Soledad Cabeza de Vaca
(1930 – 2017)
Although the trend has changed in recent times, the results of Spanish bridge players in international Tournaments have always been modest, with one exception.
In 1982, Biarritz, France, hosted the World Bridge Championships, of which the flagship competition was the Rosenblum Cup, an event with 129 teams registered and which attracted most of the best bridge players in the world.
The team comprised of by Soledad Cabeza de Vaca, Rafael Muñoz, Rafael García de Viedma and Jaime Díaz-Agero reached the semifinals of the tournament. Half way through the match, it seemed certain that they would make it to the final, as they were many points clear of the chasing French team consisting of by Albert Faigenbaum, Michel Lebel, Dominique Pilon and Philippe Soulet, who finally won the tournament.
At that time, no woman had ever won a World Bridge Championship and she almost succeeded. Her performance was impressive and so is her family. Soledad came from a Spanish family with high standards of sportsmanship and a passion for adventure. Her ancestor, Álvar Núñez Cabeza de Vaca (1490 – 1559), was one of the few survivors of a Spanish expedition to conquer Florida, and he was the first European to visit the Iguazu Falls.

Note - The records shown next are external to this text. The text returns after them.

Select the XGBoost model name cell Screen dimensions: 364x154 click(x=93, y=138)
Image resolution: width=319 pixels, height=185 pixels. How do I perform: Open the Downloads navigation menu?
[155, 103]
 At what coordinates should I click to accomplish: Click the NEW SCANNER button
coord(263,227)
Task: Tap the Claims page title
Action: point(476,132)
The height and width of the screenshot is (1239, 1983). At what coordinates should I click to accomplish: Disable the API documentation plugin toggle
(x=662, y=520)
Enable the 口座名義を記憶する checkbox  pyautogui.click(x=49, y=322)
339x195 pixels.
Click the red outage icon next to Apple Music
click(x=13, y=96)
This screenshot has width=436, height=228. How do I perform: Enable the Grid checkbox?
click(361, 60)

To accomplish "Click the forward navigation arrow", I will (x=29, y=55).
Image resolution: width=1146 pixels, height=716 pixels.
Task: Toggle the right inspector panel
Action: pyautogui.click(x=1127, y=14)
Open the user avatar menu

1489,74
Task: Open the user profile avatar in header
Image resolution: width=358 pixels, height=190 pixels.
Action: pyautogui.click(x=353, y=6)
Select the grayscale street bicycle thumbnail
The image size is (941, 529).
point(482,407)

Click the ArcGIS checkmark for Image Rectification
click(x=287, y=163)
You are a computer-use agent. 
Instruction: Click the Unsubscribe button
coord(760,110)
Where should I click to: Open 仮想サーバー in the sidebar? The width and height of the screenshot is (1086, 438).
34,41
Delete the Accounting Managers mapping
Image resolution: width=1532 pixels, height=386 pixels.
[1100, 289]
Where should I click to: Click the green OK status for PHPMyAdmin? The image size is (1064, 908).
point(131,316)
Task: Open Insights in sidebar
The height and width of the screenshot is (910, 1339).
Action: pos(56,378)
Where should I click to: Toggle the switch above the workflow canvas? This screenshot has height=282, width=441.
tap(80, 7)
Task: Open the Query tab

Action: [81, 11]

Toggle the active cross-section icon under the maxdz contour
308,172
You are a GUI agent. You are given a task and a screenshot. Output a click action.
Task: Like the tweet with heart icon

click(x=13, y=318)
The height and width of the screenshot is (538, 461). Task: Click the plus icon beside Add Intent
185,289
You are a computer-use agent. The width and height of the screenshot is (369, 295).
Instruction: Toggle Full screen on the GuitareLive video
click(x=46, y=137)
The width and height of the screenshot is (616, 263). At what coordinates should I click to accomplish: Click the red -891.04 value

Soledad’s father, Pedro, was both the best Spanish polo player and golfer of his time and her brother, Alfonso, was the best amateur hockey player in France (he participated in the Grand National in England) and came very close to winning an Olympic medal in bobsleigh, before he lost his life in a car accident in Italy while he was competing in the XXIV edition of the “Mille Miglia” (1000 miles) race for a Ferrari team.
Soledad Cabeza de Vaca, Marchioness of Moratalla, passed away on 29 November 2017 in Biarritz, the city where she almost managed to do what no woman had ever been able to accomplish in the history of bridge.